I also like how we  can be roaming around just exploring and an NPC will run up to us and ask for help fighting back some annoying Shalks or whatever kind of monster might be attacking their house.  Kinda cool.  Sure, once they actually give you the quest and you realize it’s “Kill 1o Shalks” it sorta kills it a bit.

A lot of quests are bugged.  We’ve run into 4 quests now that can’t be completed because of some glitch that won’t let an item activate or a monster be summoned.  I don’t know if it’s their phasing tech or the megaserver to blame, but the broken quests make progressing really frustrating.  We completed this long series of quests to finally get to the boss just to have him not spawn.  Logging in the next day fixed the issue, but it was a buzz kill.

Tonight we’ll experience the PvP.  Stay tuned tomorrow for my first ever initial thoughts on ESO’s alleged “DAoC style” experience.

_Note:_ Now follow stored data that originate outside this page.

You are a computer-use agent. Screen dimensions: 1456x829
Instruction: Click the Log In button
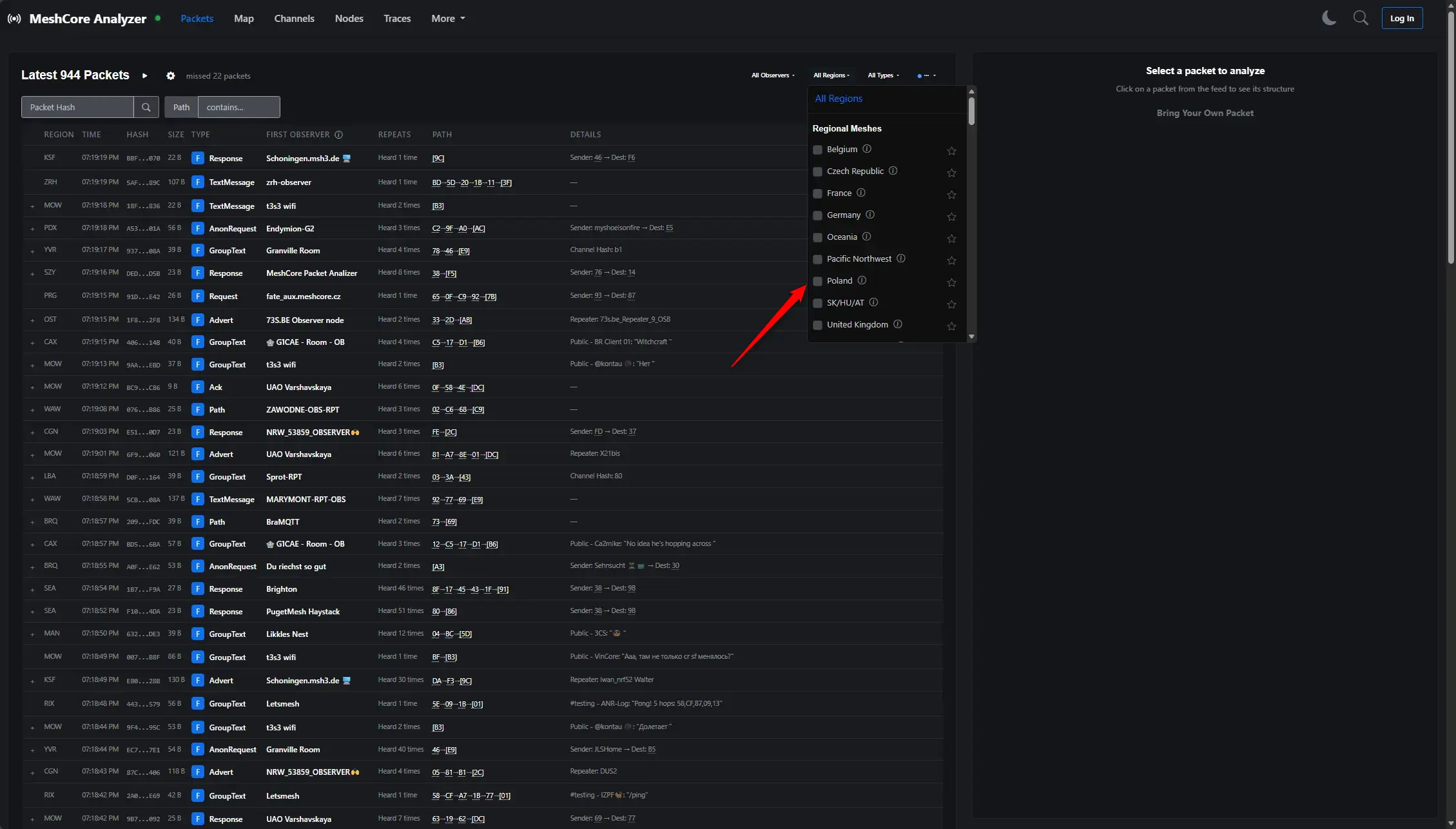click(x=1402, y=18)
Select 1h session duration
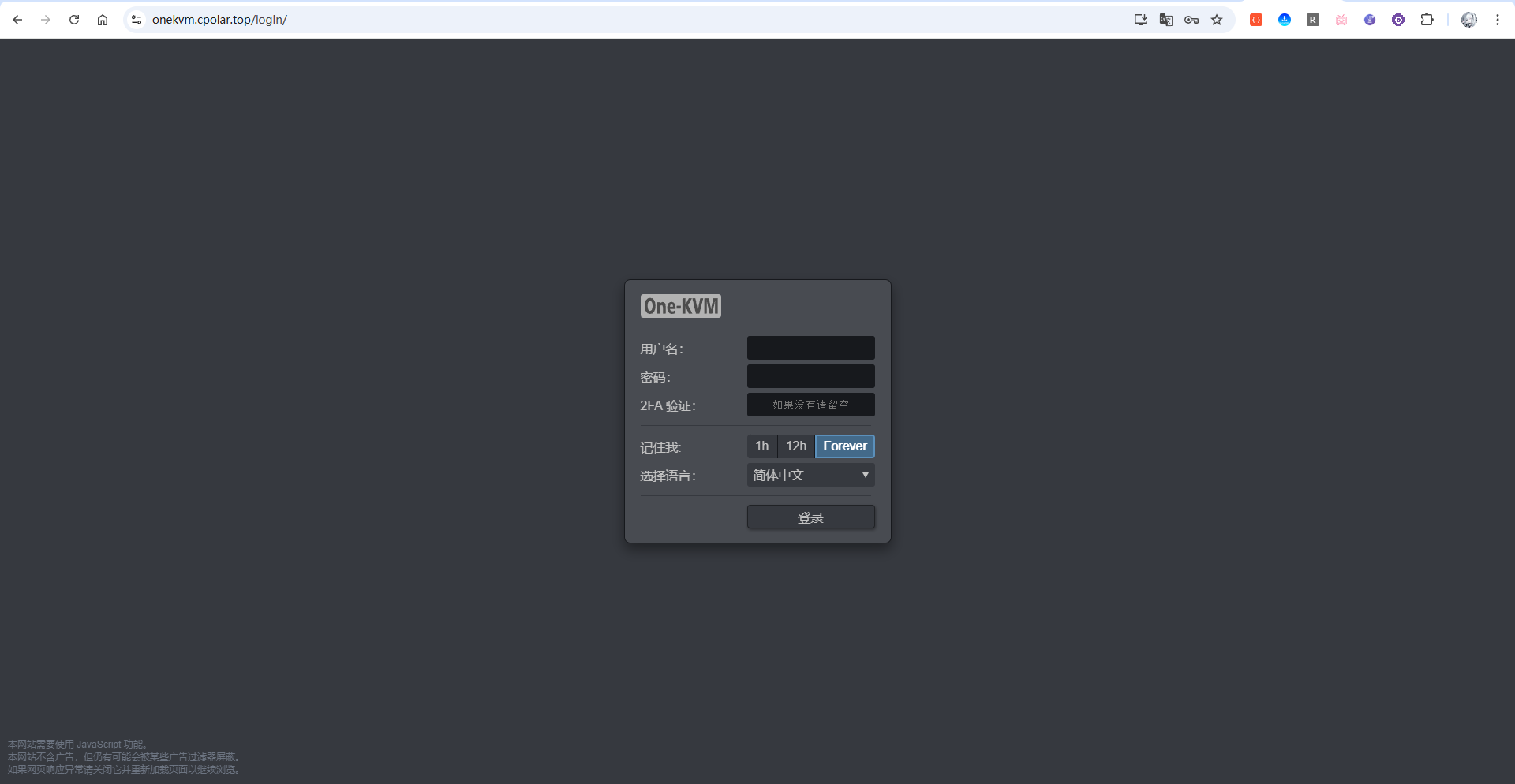The height and width of the screenshot is (784, 1515). (x=761, y=446)
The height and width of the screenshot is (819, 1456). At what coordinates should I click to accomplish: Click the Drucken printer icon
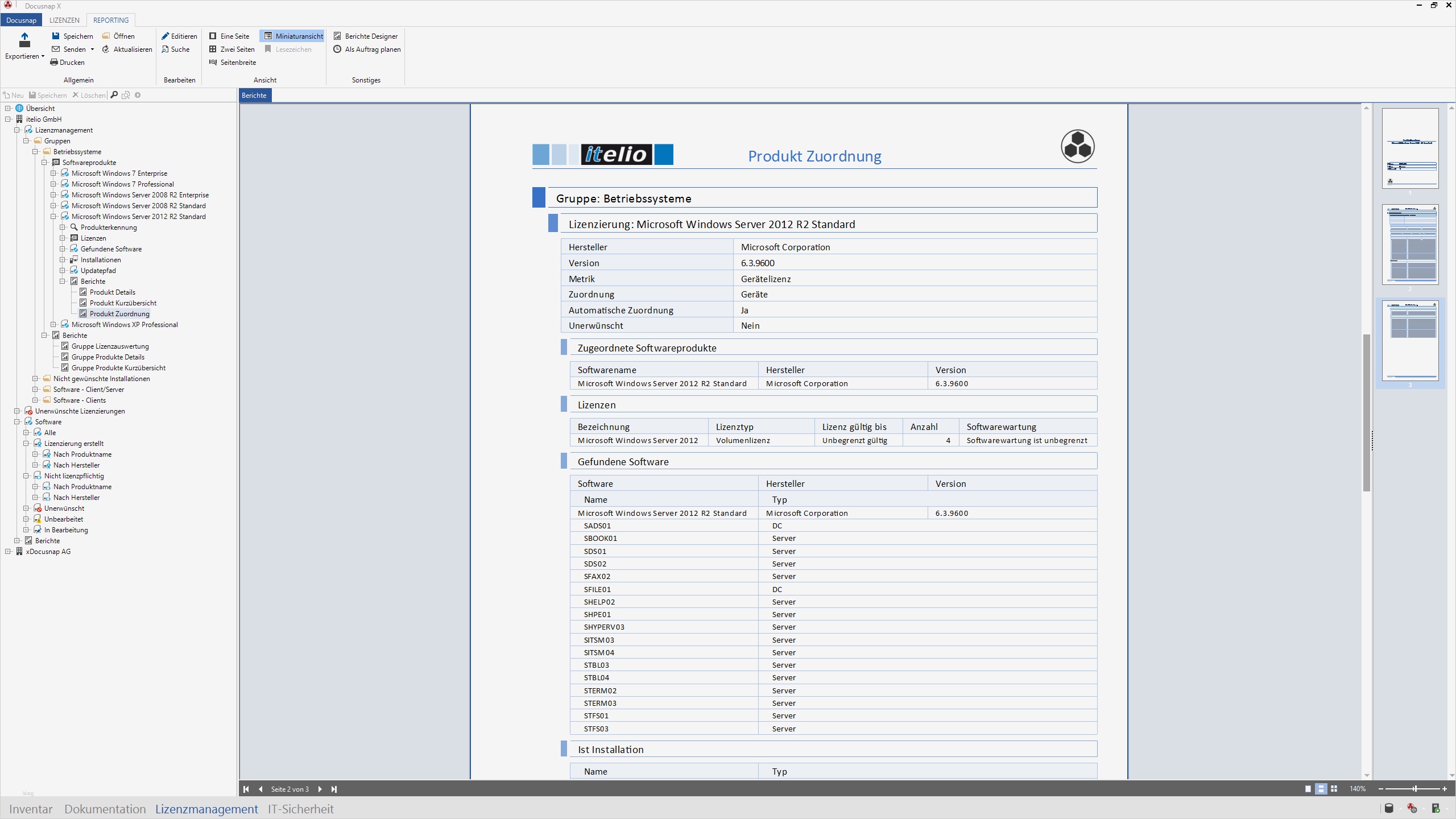click(x=54, y=63)
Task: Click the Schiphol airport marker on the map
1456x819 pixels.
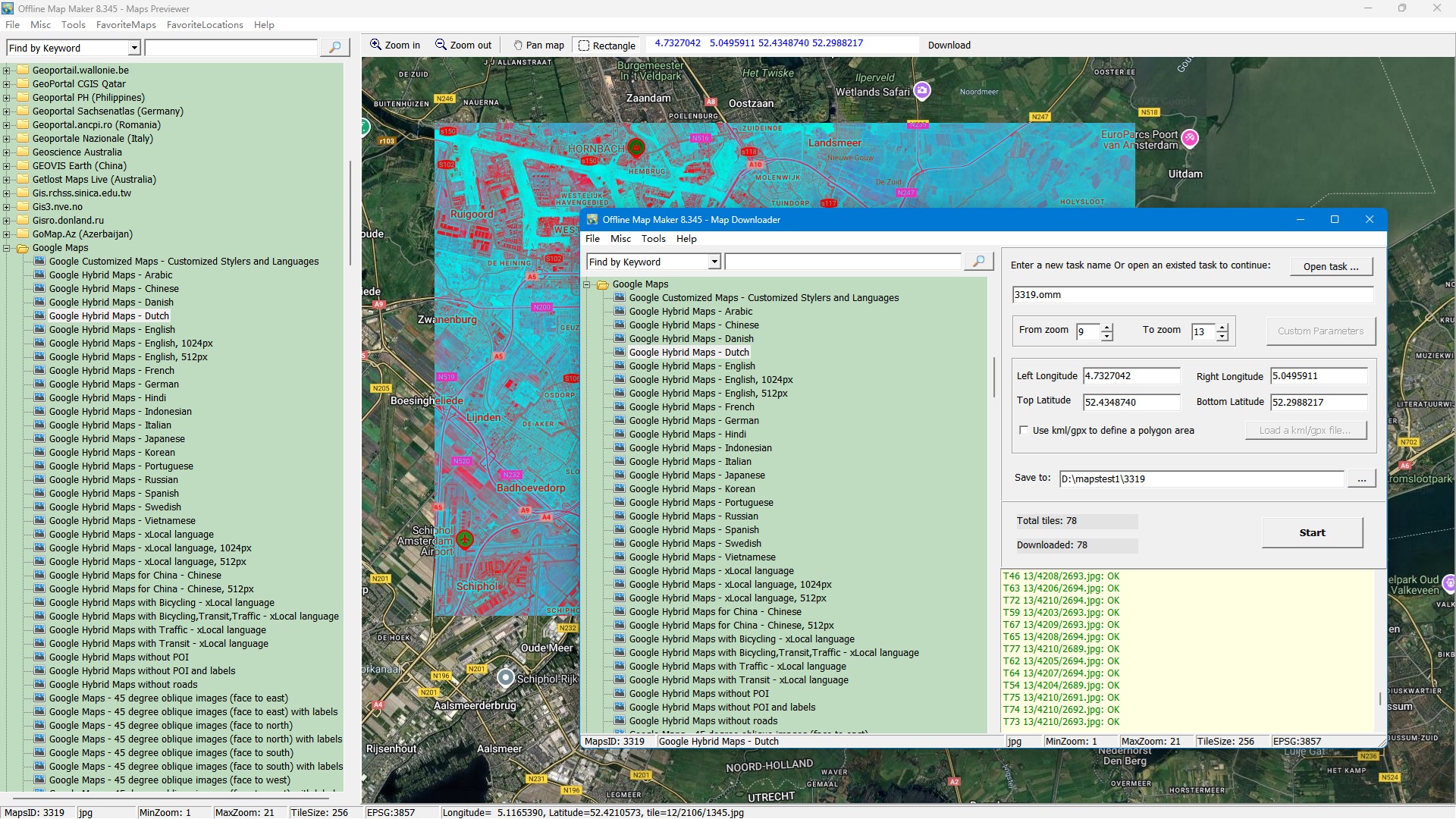Action: [465, 539]
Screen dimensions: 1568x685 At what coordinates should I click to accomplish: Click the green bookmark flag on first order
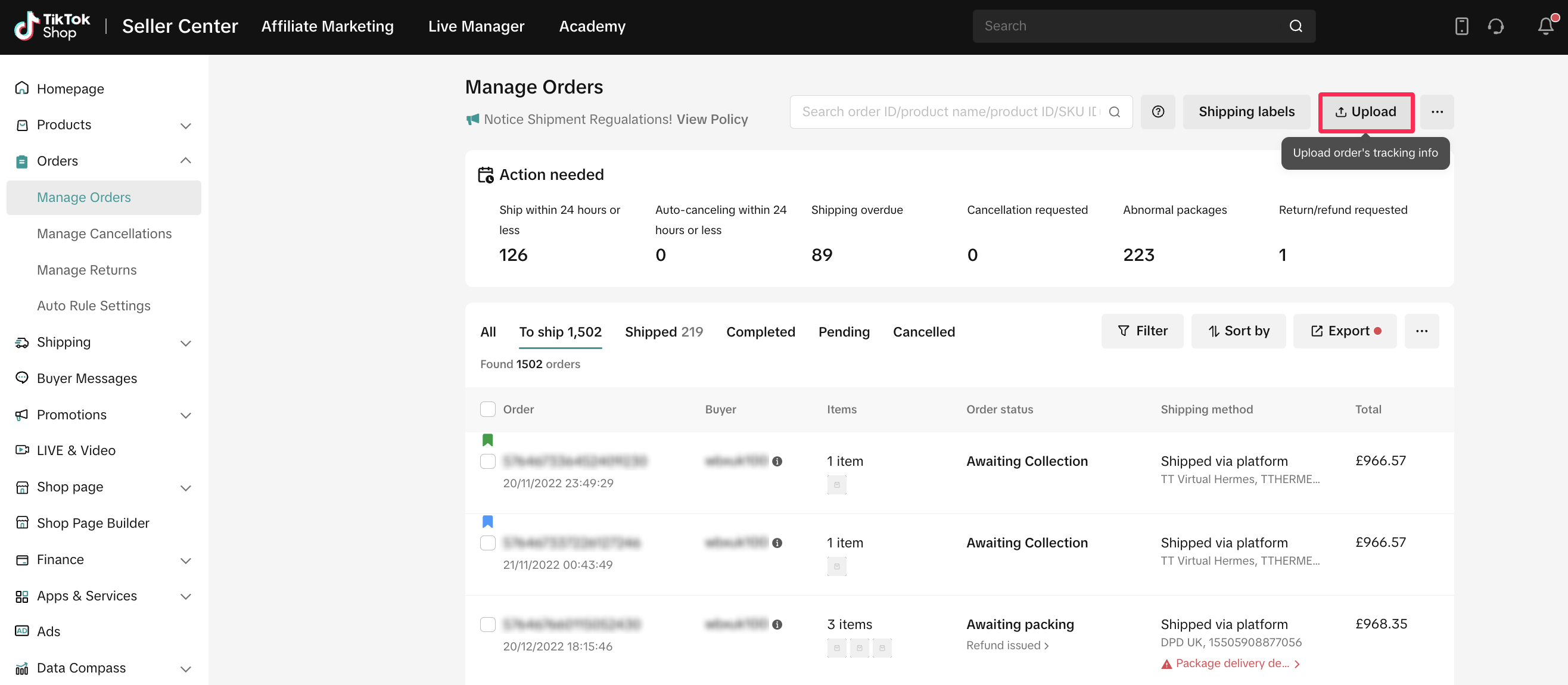click(487, 440)
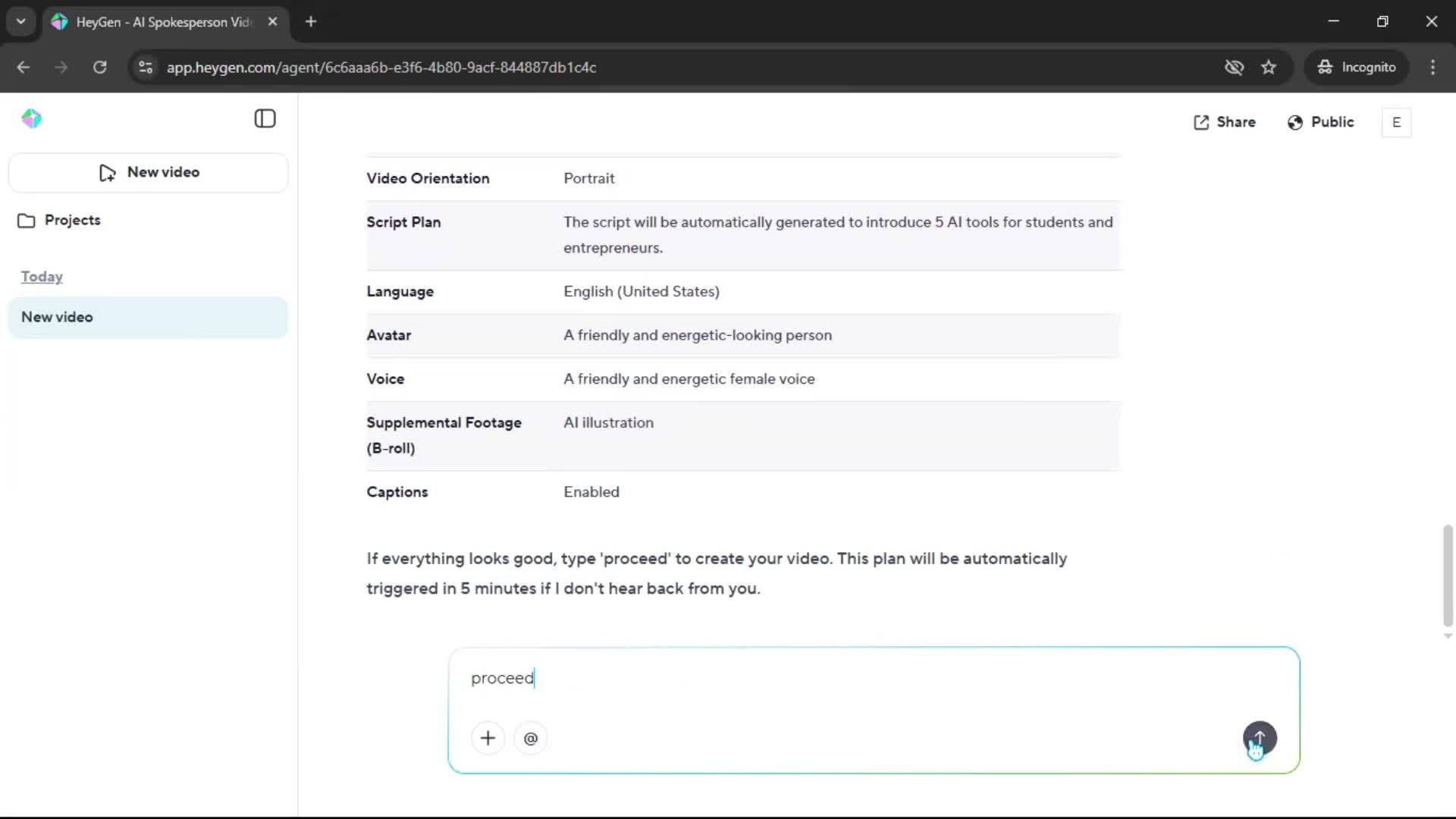
Task: Click the page vertical scrollbar
Action: [1448, 574]
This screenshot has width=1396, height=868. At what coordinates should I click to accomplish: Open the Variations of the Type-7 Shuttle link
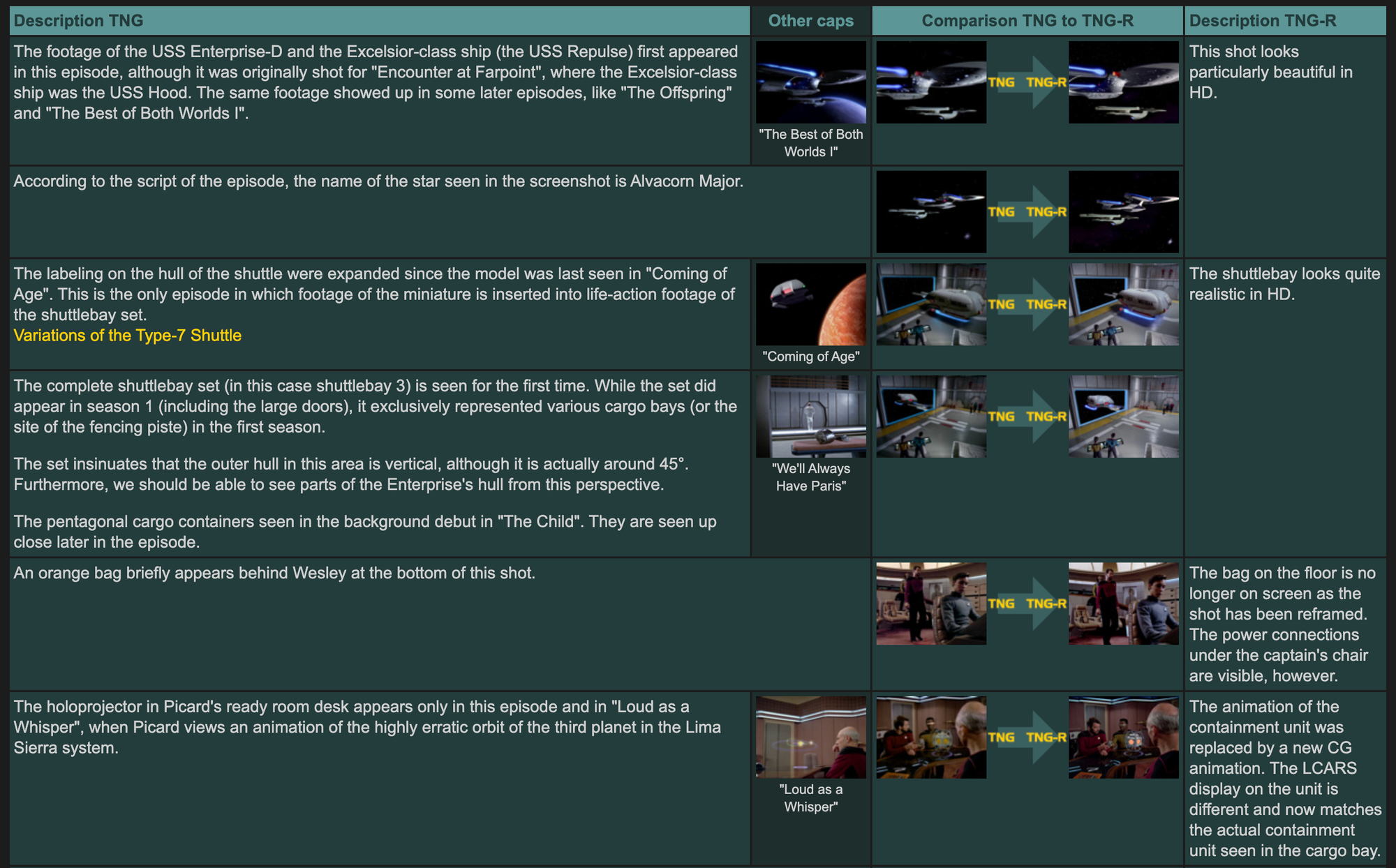(x=127, y=336)
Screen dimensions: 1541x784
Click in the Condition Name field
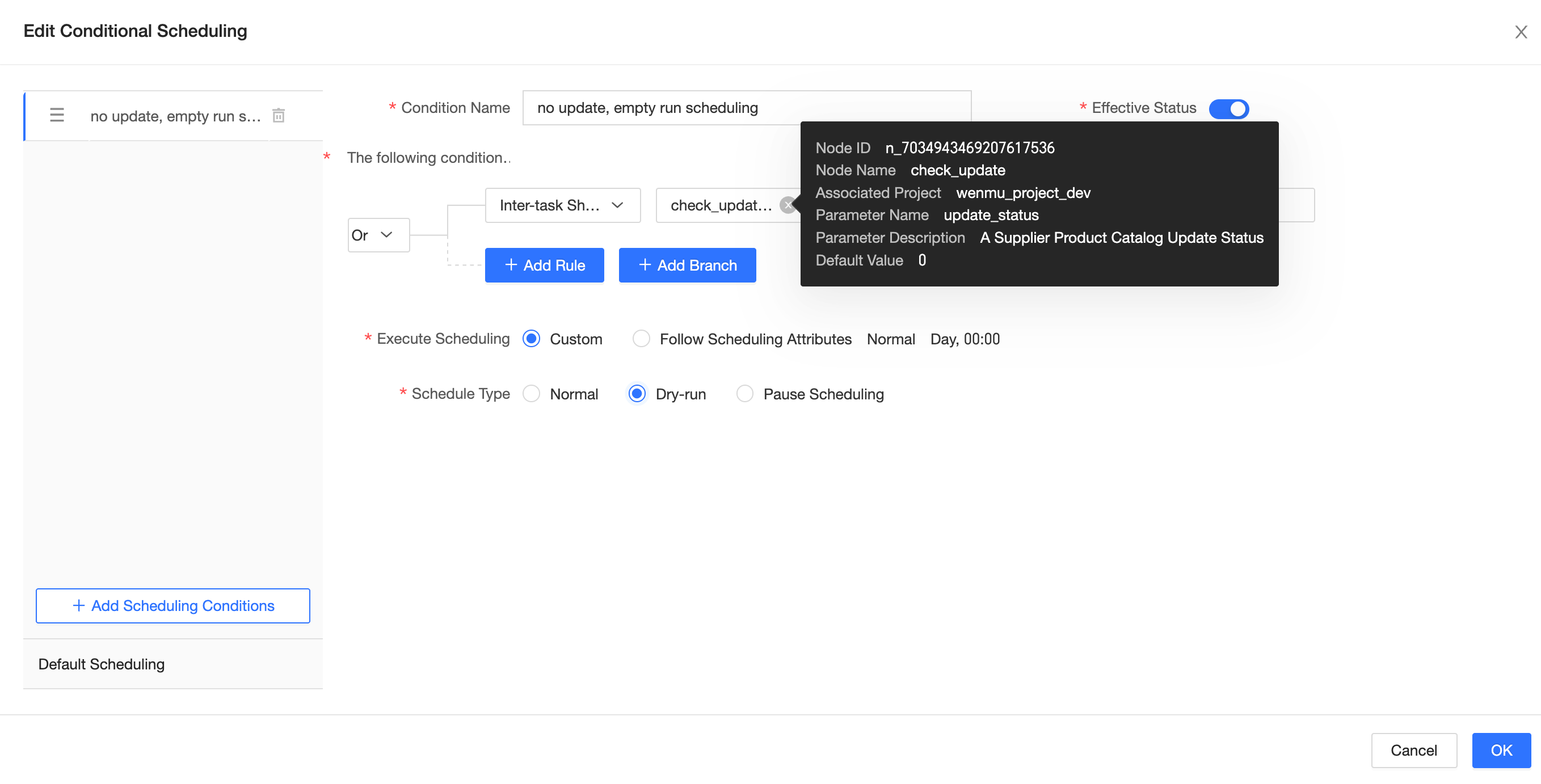pyautogui.click(x=658, y=108)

Too many Games, too little time

Sorry for the slow few days around here.  We’ve actually been *gasp* playing games.

The Elder Scrolls Online

ESO launched two days ago, and I’m actually having more fun than I thought I would.  No that’s not an April Fool’s day psych-out.  I think it’s partially how we’re going about things.  Three days in we are still only level 8.  We are going really, really slow.  I long for the days when I could play 10 hours at a time — those are my weekends — but playing slow has helped avoid the burnout.  ESO is quest-heavy leveling.  The quests themselves are 85% boring and “go here do this” lead you by the nose stuff, but you don’t get lead one quest to the next — that’s part is less linear.  If I can actually get to 10, we’ll be able to PvP!  Stay tuned.

Live Streaming

We are making a serious push to stream more of the games we play and even upload to Youtube.  I got Graev a microphone, the new Playstation Gold headset, and a Live Gamer Portable.  He better stream or I’ll kick his butt.

Look for his streams every morning between 9am-12pm pacific time.  He’ll most likely be streaming a lot of Xbox One Plants Vs. Zombies Garden Warfare.  Then look for me to stream in the evenings.  Probably a lot of ESO and EQ Next Landmark.  You can find our stream on Twitch.tv or on our stream page here on the blog.  Be sure to follow us to know when we go live!

Diablo 3: Reaper of Souls

Graev and I picked up RoS and started completely new characters.  We’re now on Act 5 and just (minor spoilers) beat Adra.  So far so good.  I think Diablo 3 has been patched for the better over the past year, especially in loot patch 2.0. The legendary loot drops are pretty sweet now that they have been tuned to give you pretty much a guaranteed drop every 2-3 hours.  Each boss you kill for the first time is also a guaranteed drop.  We’ll write up more formal thoughts once we finish the campaign and run some of the new Rift and Bounties.

It’s still, hard as it tries, not Diablo 2 .  Really fun though, and much improved.  Now that I think about it… D3 is probably awesome on consoles.  More on that in the D3 post to come.

So many games…

Aside from Diablo 3 and Elder Scrolls, I’m also enjoying the heck out of Landmark.  I claimed an awesome bit of open land where I’m going to build a a Harvest Moon style farm (pictures coming soon!).  It’s an awesome piece of property overlooking a lake and the ocean on a flat hilltop.  Man I love Landmark.  I’m also wanting to jump in and play more Albion Online, some original EverQuest, and Assassin’s Creed Black Flag.  Sheesh, there just aren’t enough hours in the day.